The White House drew a different lesson, says one senior Administration official. In digging in their heels against such popular measures as the Lilly Ledbetter Fair Pay Act and an expansion of the State Children's Health Insurance Program, the White House believes the Republican leadership is becoming increasingly out of touch with what Americans want. The stimulus vote "ends up isolating them because it puts them in a different position than their core constituency groups," the official contends, referring to business groups like the U.S. Chamber of Commerce and the National Association of Manufacturers, "and it puts them in a different position than Republican governors and mayors, the vast majority of whom supported it. There's only so long you can do that." (See 25 people to blame for the financial crisis.)

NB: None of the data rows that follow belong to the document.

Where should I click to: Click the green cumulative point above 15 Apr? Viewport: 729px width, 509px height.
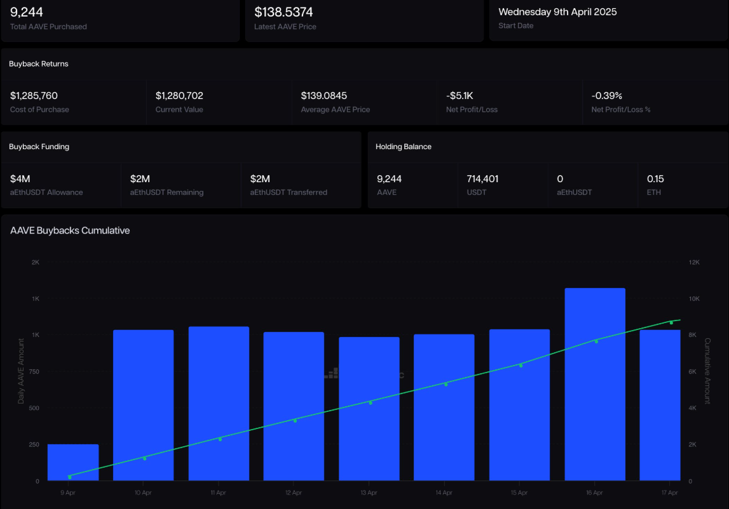point(521,365)
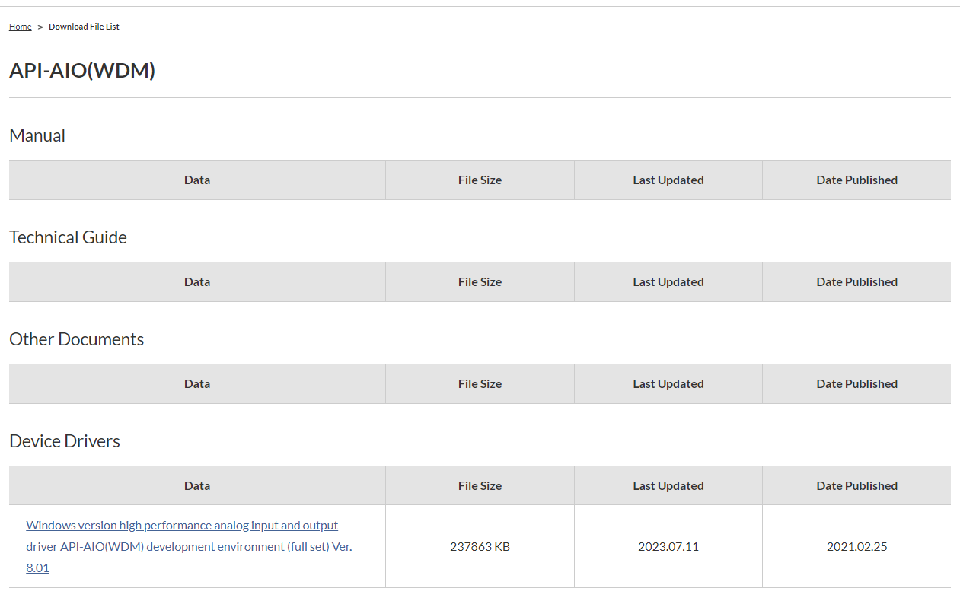Click Date Published header in Device Drivers table
Screen dimensions: 960x601
pos(856,486)
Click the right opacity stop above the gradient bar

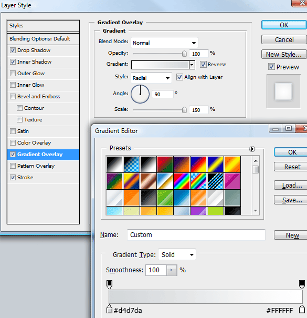click(302, 284)
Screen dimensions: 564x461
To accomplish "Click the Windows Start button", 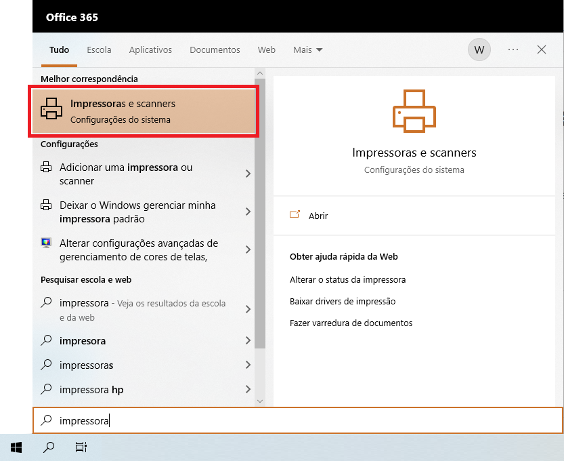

Cantor bristles when asked about taking an opposing position from business interests on the stimulus plan. "I knew about the endorsements from some of the business groups for sure, but their obligation is not to the voters and the people of this country like mine is," he says. "I feel that my obligation is to be a prudent guardian of taxpayer money."

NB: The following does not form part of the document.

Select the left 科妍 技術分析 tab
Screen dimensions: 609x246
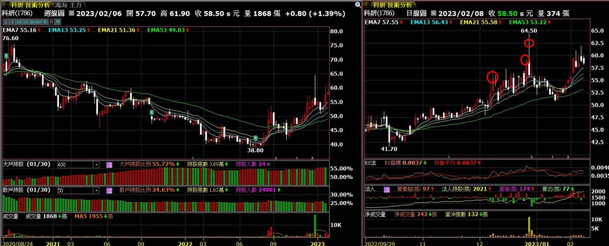tap(31, 5)
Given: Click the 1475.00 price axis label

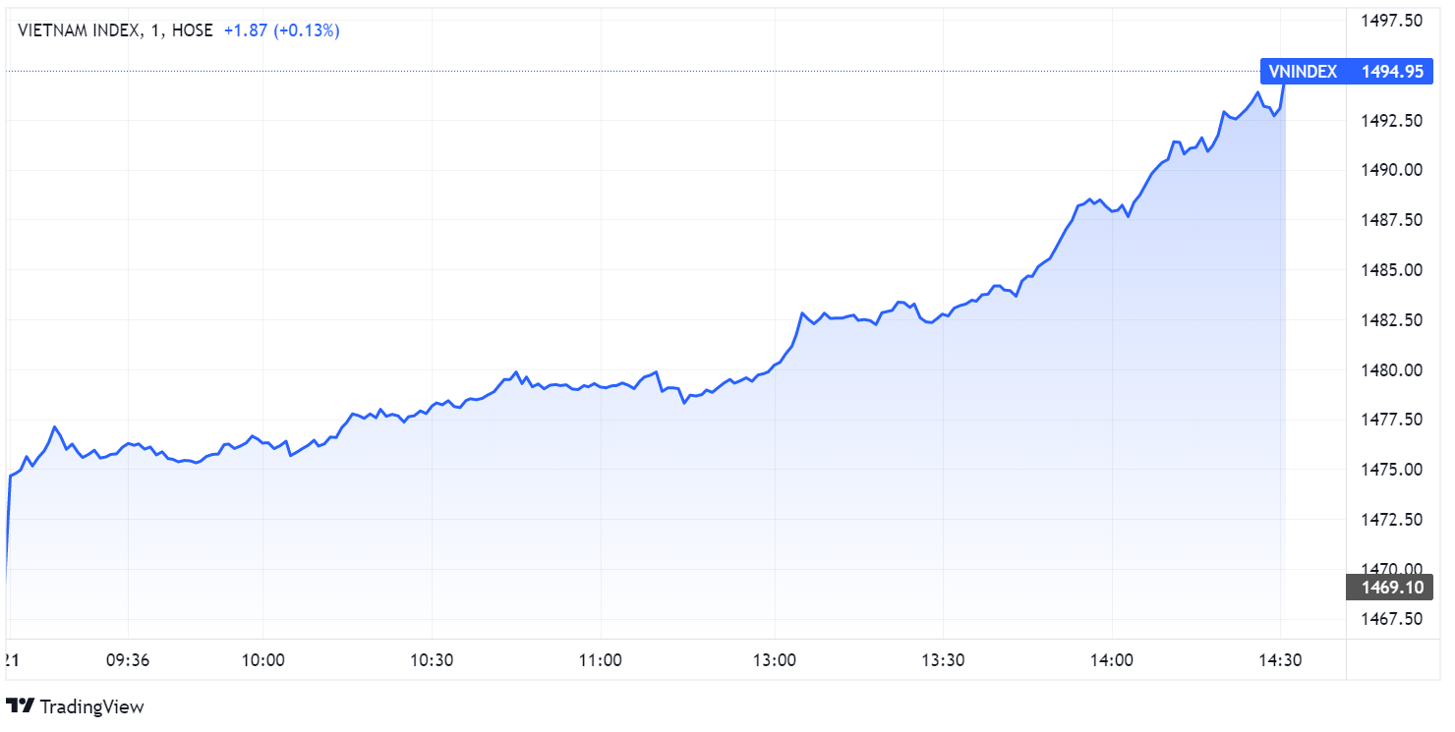Looking at the screenshot, I should [1392, 470].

And on the big issues like health care and regulatory reform, Cantor says both sides must come together. "I think, obviously, the challenges that face the American people are enormous," he says, "and because it is an equal-opportunity challenge, it's not just Democrats or Republicans that suffer, it's all of us. I believe that President Obama and the Democrats will work with us because the stakes are just that high." He also emphasizes the large areas of agreement between Dems and Republicans on upcoming legislation, such as the need for an austere budget (though Cantor opposes letting President Bush's tax cuts to the wealthiest Americans lapse, as Obama intends); the expansion of employer-provided health-care insurance rather than single-payer government health care; and a commitment to renewable energies while keeping the door open to increased oil and gas drilling. But agreeing on the broad goals of some of these items is a far cry from agreement on a final bill, and it is hard to imagine mass GOP support for any of these Obama initiatives. (Read "The Year in Medicine 2008: From A to Z.")

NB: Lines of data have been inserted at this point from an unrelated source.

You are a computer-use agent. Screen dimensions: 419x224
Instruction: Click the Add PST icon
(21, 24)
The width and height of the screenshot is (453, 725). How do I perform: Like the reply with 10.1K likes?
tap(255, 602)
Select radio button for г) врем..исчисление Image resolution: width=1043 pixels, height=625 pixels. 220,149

Democrats still hold out hope for bipartisanship because, unlike the rushed stimulus plan, these massive programs will take months to go through the committee process, where minority members can amend the measures. "And then what happens unless the Republican Party is making a conscious decision not to participate, to say no to everything is you'll get bipartisanship regardless of what the leadership wants," the White House official says.
Cantor says he knows he can't block everything coming through otherwise the GOP risks being labeled the party of obstruction. (Just look at the Republicans' four-decade stint in Siberia after they tried to block much of Franklin D. Roosevelt's New Deal.) But he also won't simply roll over for Obama's agenda. In offering constructive criticism and viable alternatives, negotiating when possible and walking away when necessary, Cantor believes he's found the path back to that office with the spectacular view of the Mall.